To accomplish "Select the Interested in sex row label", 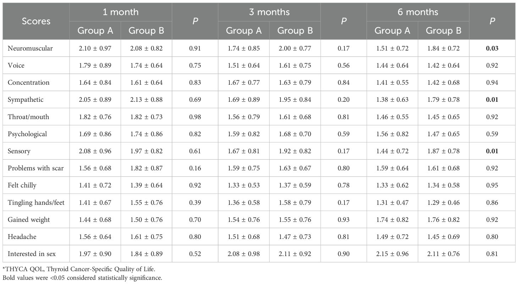I will click(x=32, y=254).
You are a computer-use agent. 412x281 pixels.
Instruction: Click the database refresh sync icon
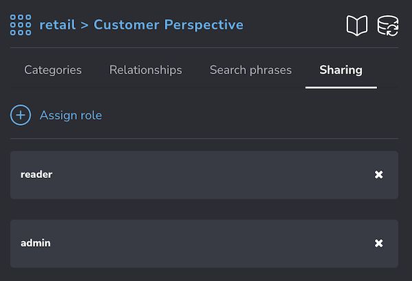click(388, 25)
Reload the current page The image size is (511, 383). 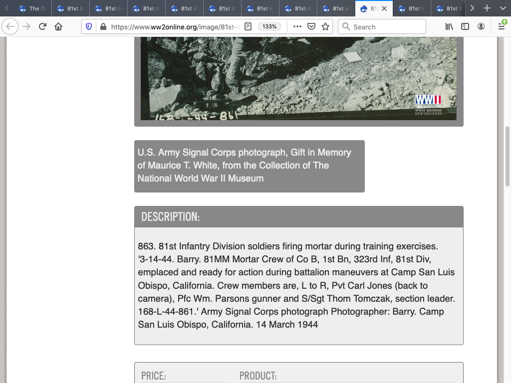[x=42, y=27]
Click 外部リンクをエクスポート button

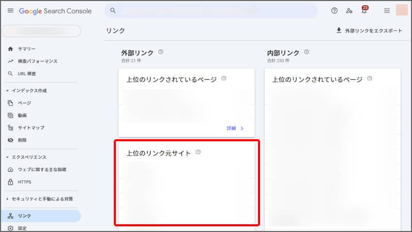[x=369, y=30]
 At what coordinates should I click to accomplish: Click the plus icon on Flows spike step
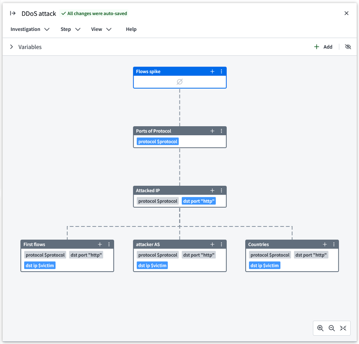[x=212, y=72]
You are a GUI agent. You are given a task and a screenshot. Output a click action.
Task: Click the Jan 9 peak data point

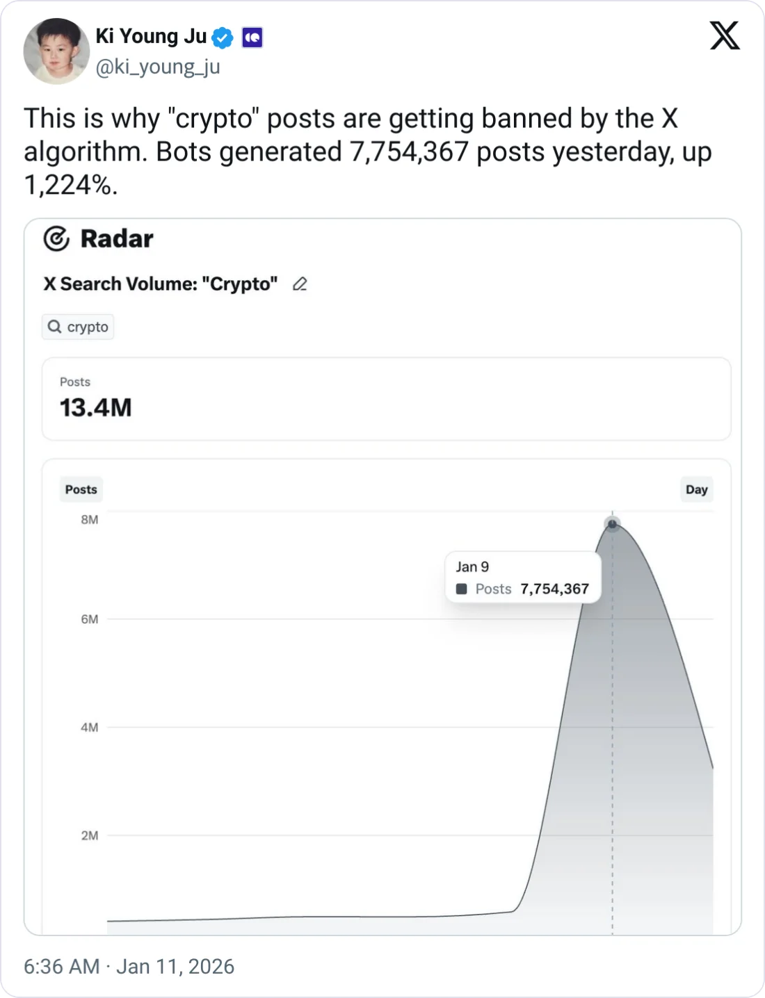pyautogui.click(x=613, y=524)
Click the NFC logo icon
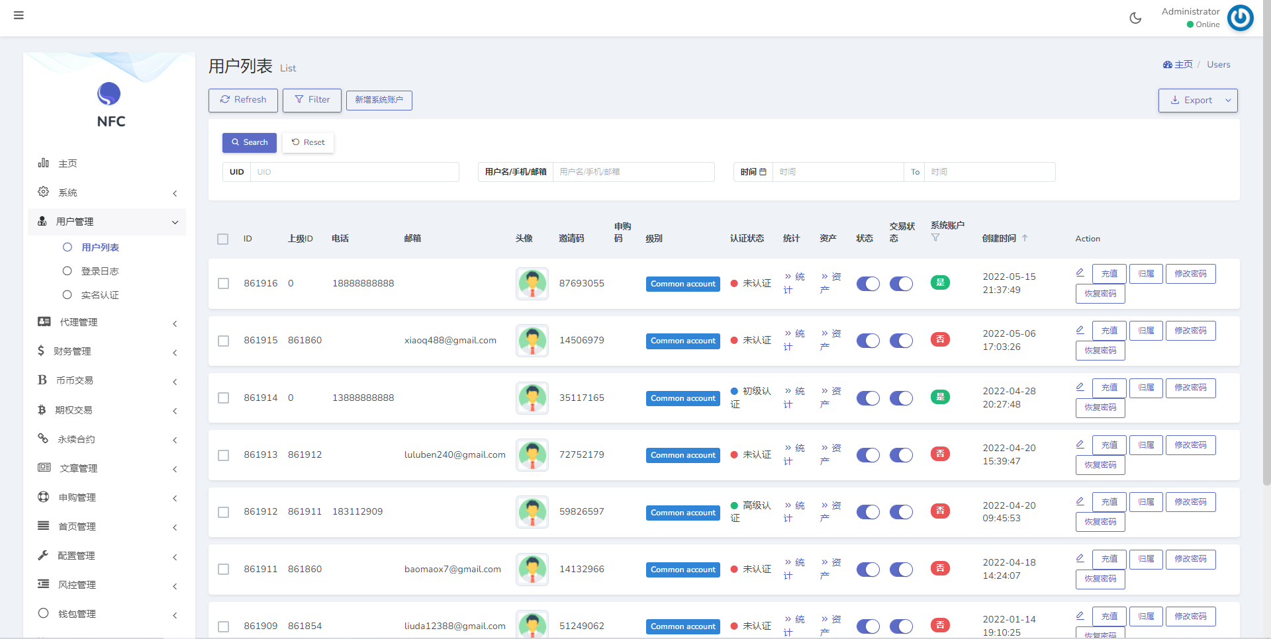 [x=109, y=94]
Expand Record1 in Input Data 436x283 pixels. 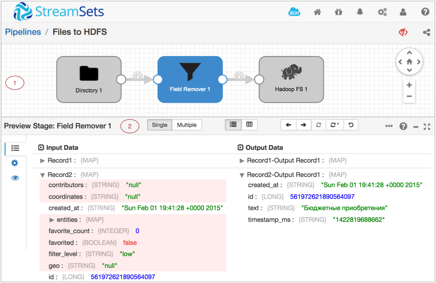[x=43, y=161]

| Instructions for the task |
Pull out each line of the records holding the string "agent".

| Result of the exercise |
You are a computer-use agent. 412x281 pixels.
You are a GUI agent. You are given a task and a screenshot. Output a click action.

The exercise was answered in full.